Laksono menjelaskan, bedah robotik jarak jauh dikendalikan secara remote. Posisi dokter bedah pun sangat ergonomis dan tidak melelahkan.
Selain itu, gerakan instrumen robotik sangat fleksibel karena terdapat tujuh arah derajat kebebasan gerak.
Jenis operasi yang bisa dilakukan antara lain bedah thoraks (pembedahan jantung dan paru), bedah digestif (kolesistektomi, appendektomi, reseksi kolon, reseksi gaster, pembedahan bariatrik, reseksi pankreas, liver, limpa), bedah urologi (pembedahan pada ginjal, kandung kencing, prostat), dan ginekologi (myoma uteri, kista ovarium, endometriosis).
Dokter Spesialis Bedah Digestif RS Hasan Sadikin Bandung Reno Budiman mengatakan, bedah robotik sebetulnya merupakan perpanjangan tangan dokter bedah tapi dengan akurasi yang lebih tinggi.
“Jadi karena robotnya itu tidak bergerak sendiri, tetap harus ada operator yang mengendalikannya dan itu harus seorang dokter spesialis bedah. Robot ini memiliki gerakan yang lebih akurat dan lebih presisi sehingga pembedahan dilakukan dengan luka sekecil mungkin. Proyek Kemenkes ini tidak hanya untuk menyediakan layanan kesehatan tapi juga untuk pendidikan dan pelatihan,” kata Reno.
Reno mengatakan, bedah robotik jarak jauh merupakan proyek jangka panjang. Roadmap yang dijalankan oleh Kemenkes saat ini baru dalam tahap pelatihan para dokter bedah untuk menggunakan simulator.
Langkah berikutnya adalah latihan menggunakan hewan percobaan, setelah itu uji kelaikan sambil mengembangkan fasilitas telesurgery tersebut.

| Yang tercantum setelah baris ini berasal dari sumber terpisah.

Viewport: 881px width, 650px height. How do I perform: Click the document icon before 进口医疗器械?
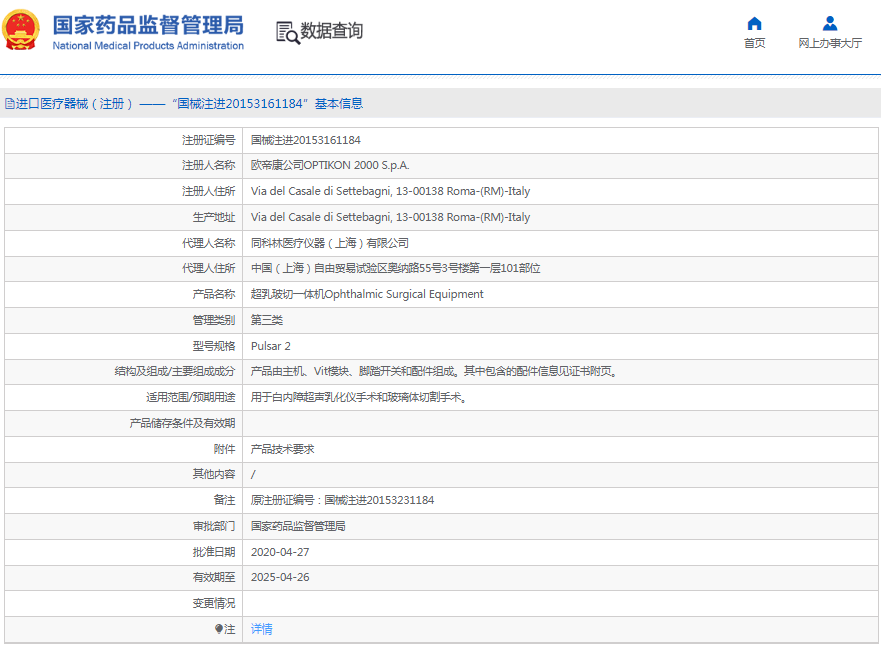point(9,104)
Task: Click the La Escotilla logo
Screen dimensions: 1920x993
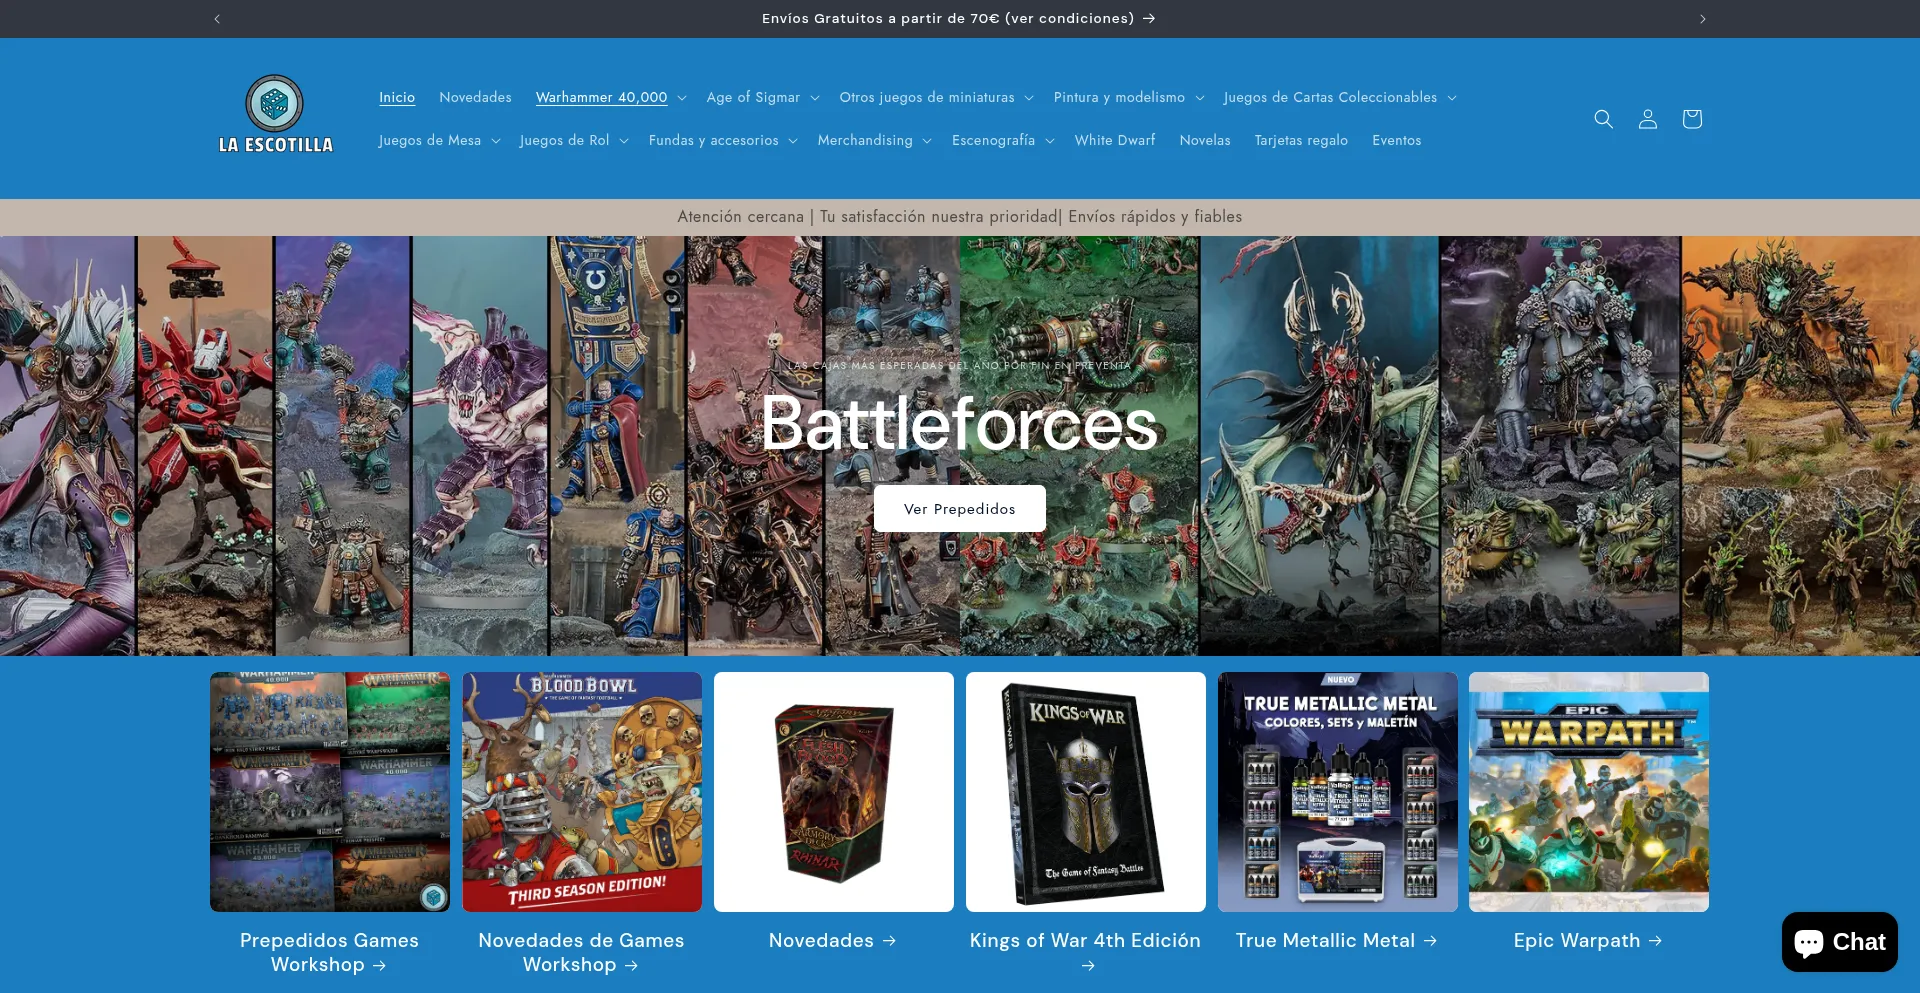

“Jangkauan telesurgery ini tergantung pada kemampuan bandwidth dari telekomunikasinya. Selama bandwidth-nya bagus, bukan tidak mungkin dokter operasi di Jakarta pasiennya di Indonesia Timur. Syaratnya memang fasilitas bandwidth telekomunikasi yang baik,” kata dia.
Reno mengatakan, pembedahan robotik jarak jauh bisa dilakukan pada stadium awal penyakit seperti tumor stadium awal. Namun jika sudah menyebar, operasi dengan robotik jarak jauh sulit dilakukan.
Pelatihannya pun, kata dia, masih menggunakan simulator. Satu dokter dilatih dalam waktu 20 jam, yang 2 jam per harinya harus menyelesaikan tugas-tugas di simulator.
“Ada 14 tugas yang betul-betul melatih keterampilan tangan dan visual mata dokter. Pelatihan dimulai sejak Maret 2022. Target dokter yang dilatih dalam program ini sebanyak 40 dokter dalam setahun,” ujarnya.